The chefs at Kayne Prime steakhouse in Nashville, Tenn., love the cutting edge. One of the restaurant's most praised dishes is three small steaks cooked "sous vide." Traditional grilling uses high temperatures to penetrate and cook the center of a steak, but if mistimed, the meat's edges will be gray, dry, and overcooked. Sous vide, on the other hand, uses precise temperature control to evenly cook beef edge-to-edge without fear of grilling away the juices.
This slow-cooking style requires specialized equipment, a hurdle that for years has kept the sous vide process sequestered in the kitchens of high-end restaurants.
Lukas Svec thinks sous vide is too good to keep locked up in steakhouses. He says it's time to bring the process home.
With cofounder Scott Heimendinger, Mr. Svec built the Sansaire, a $200 kitchen appliance that can turn nearly any pot into a sous vide machine – no stove or gas required.
Whether you try out the Sansaire or a $1,000 industrial "immersion circulator," cooking sous vide takes a few steps. First, use a circulator to heat a pot of water. These appliances keep the water at a precise, consistent temperature.
Second, place the ingredients – steak, fish, eggs, or even fruit – in an airtight bag. The Sansaire team says a simple zip-lock bag will do the trick. Then drop the package into the water bath.
Since proteins break down in very predictable ways, chefs can pinpoint preferred settings. But get used to waiting hours (or several days) for your dinner. This is slow food at its best. A rib-eye steak should cook at 126 degrees F. for an hour, while short ribs or briskets call for 144 degrees F. for 72 hours. For comparison, most gas stoves can easily reach 350 degrees F. and cook meat much faster, but in a less controlled fashion.

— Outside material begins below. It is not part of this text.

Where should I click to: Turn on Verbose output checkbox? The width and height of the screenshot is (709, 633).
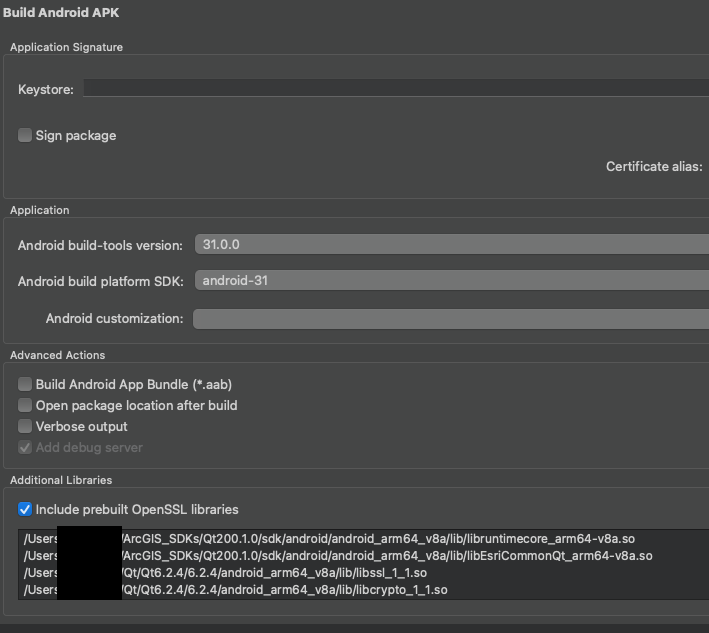[x=25, y=426]
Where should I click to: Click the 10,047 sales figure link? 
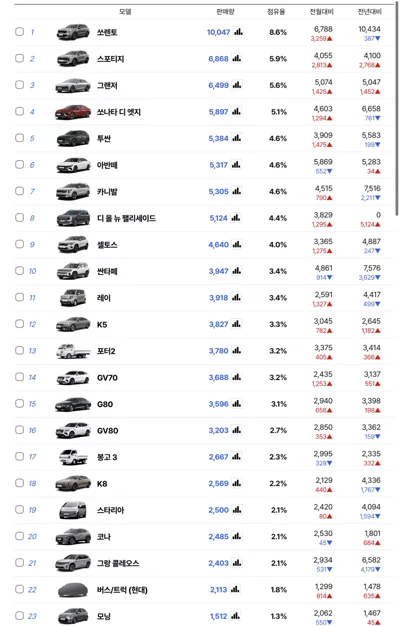click(x=218, y=32)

"With sous vide, it's like dialing in a temperature," says Svec. "You're assured of exactly what you want every time." And because the heat stays so much lower than with a grill or skillet, the window for messing up is much more forgiving. With several cuts of beef, you could lose track of an hour without ruining the meat's texture.
Some dishes will require one extra step. Many people like the taste of a little char on the outside of their steak, something sous vide machines cannot add on their own. Svec recommends putting oil or butter in a heavy pan on high heat, then searing the fully cooked steak for about a minute on both sides.
The Sansaire is available at sansaire.com and the cooking goods store Sur La Table, which says it will offer regular classes on how best to use the appliance. Rival company Sous Vide Supreme offers a line of all-in-one water ovens that range in price from $330 to $600.